According to the Transparency in Corporate Reporting Assessment (TRAC) 2021 publication which was unveiled today (Feb 1), companies in Sri Lanka have been deemed to be Moderately Transparent in corporate reporting.  The TRAC report is compiled by Transparency International Sri Lanka (TISL). 

The TRAC report assesses the top 75 Public Limited Companies on the Colombo Stock Exchange (as per market capitalization on 1st June 2021) on the level of transparency in the disclosure of information.  The assessment which is being conducted for the second consecutive year scores and ranks companies on three different thematic areas crucial to fighting and preventing corruption: reporting on anti-corruption programmes, transparency in company holdings and the disclosure of key financial information in domestic operations. 

The research found that companies on average are Moderately Transparent in corporate reporting, with a score of 6.93 out of 10, where 0 is the Least Transparent and 10 is Fully Transparent.
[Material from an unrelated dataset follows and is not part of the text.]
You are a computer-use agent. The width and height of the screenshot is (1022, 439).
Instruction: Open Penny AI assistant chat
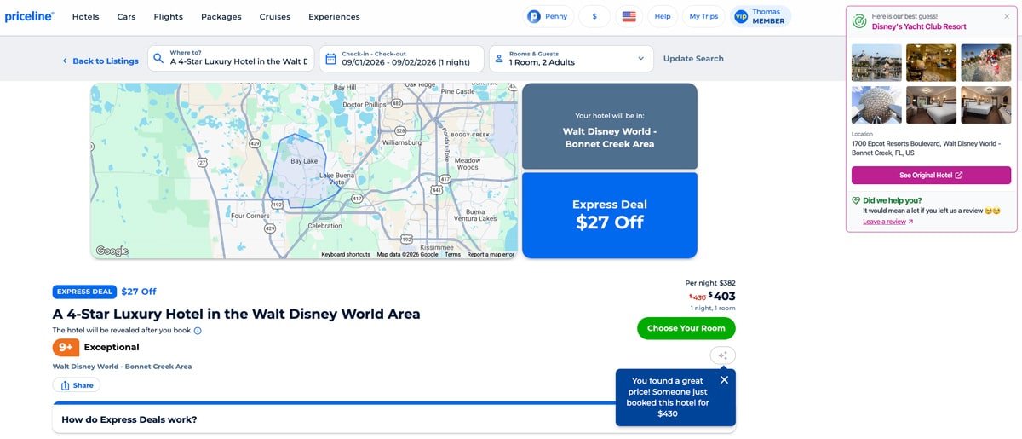(x=547, y=16)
The average score of 6.93 is slightly higher than the score obtained in the previous assessment (6.73) conducted in 2020. The 2020 TRAC report assessed 50 companies. 

John Keells Holdings, Commercial Bank of Ceylon and Dialog Axiata are the companies which recorded the highest overall scores in the assessment. John Keells Holdings PLC ranked 1st for the second consecutive year, being the only company to obtain the full overall score for transparency in disclosure practices. 

Companies were scored and ranked based on publicly available information pertaining to the company. Information was sourced from the latest Annual Reports (2020 or 2020/21) published by companies, company websites, and other publicly available company documents.  Each company’s individual scoresheet may be viewed at https://www.tisrilanka.org/trac2021/ .  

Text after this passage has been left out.